I can recall when FireFox, or much else, was naught. The internet was owned by MegaHard’s internet explorer with a market share of 0.98. Millions still use internet explorer and are unable to recognize that it was, and is, an odoriferous semi-solid blob of stercus deposited by a tertiary syphilitic pachyderm. In those days MegaHard had all the attitude of Der Fuehrer had the Allies failed.
And then Mozilla laid low the maiden and rescued the dragon.
And the world was made a better place. For one thing, its entropy was increased by the profusion of browsers that came forth in the wake of FireFox. Which is probably an irreversible thing. I doubt the internet marketplace has the directiveness to roll back that much entropy.
If nothing else, the Yankee Government (and lots of furring governments for their citizens,) has seen to that. No, not by law, by practice. Despite much effort and incidentally, money wasted on hiring shill game IT contractors instead of educating their organic folk, many Yankee government site will not work with the modern incarnation of internet explorer or FireFox or Chrome. I know, becuase I have to use a really simple root kit browser to interface with the YG site to manage obligations. The only other sites I have to use this browser with are banking sites, which rather indicates just how customer friendly these sites are.
In fact, the YG site I visit most often says that one needs to use not only internet explorer but a version unavailable for years.
Of course, running Linux, the true Grail – at least for now – of operating systems, I can’t run internet explorer except in WINE and the YG is schizophrenic about my choice of OS. Ain’t democracy wonderful? But so long as I keep the browser simple, one step above the command line, the YG site performs as its designers intended.
And totally explodes with any of the mainstream browsers.
Hence another reason not to worry about a religious transformation to the one, true browser. Because that browser can either work with government and money sites, or it can work with all the rest. But not both so long as we maintain a free market system. (Sorta. But that ain’t my laxative target this blot.)

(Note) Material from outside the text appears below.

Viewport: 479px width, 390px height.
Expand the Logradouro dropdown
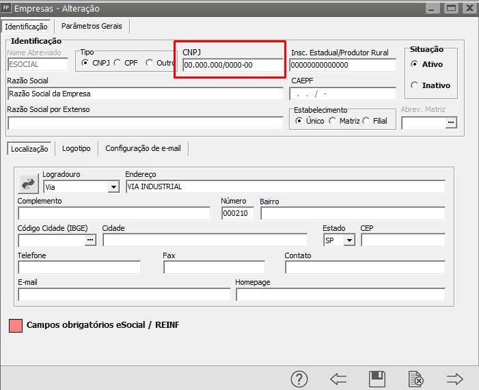(x=113, y=186)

I am not too worried about FireFox going away. For one thing, there are lots of branches. I have three on this box: Ice Weasel; Cyberfox, and Pale Moon. No, they aren’t fully FireFox compatible, but for lots of things, like getting a version of FireFox that isn’t neutered by Mozilla, that’s good.
And yes, I still use FireFox for some of my browsing. Why? Because it feels good. And it is reasonably trustworthy.
Those are two things that are wrong with Chrome and to a lesser extent, Chromium. They don’t feel quite right and they fail often and optimally inconveniently. And I have a couple of branches, notably SlimJet, which is 10dB better in implementation than Chrome.
And I have another half dozen or so browsers installed. Some are just for testing but most are there because the computer is a tool not an appliance and I may need to deal with some activity on the internet that needs the characteristics of a particular tool. Which is why I also have TOR. (And no, I’m not going to rant about that realty (land and building) agency that thinks that they are advertising themselves when they are really advertising TOR to ever computate person on the other side of a receiver.)
Heck, I know kids in schule who write their own browser as a coding project and keep using – and tweaking – it for years. Causes no end of migrane for information security noids.
So no, I’m not going to worry about the code developers setting up a monopoly. For one thing, it wouldn’t be a monopoly of code developers, it would be a monopoly of free market capitalists who seem programmed to drive things to monopolies. But code developers can’t agree enough to only make the one true browser. And even if the Bogs were told there was only one, the Nerds and Geeks would know otherwise.
But I am still saddened watching Mozilla wither away because it just can’t get things right. That’s not new. Read Greek Tragedies. The Great Hero has to die a hero’s death; he (usually) can’t change to not be a hero and survive as a not-hero. Being a Hero is a death sentence and Mozilla is a Hero. In some ways, more than Roger RamJet.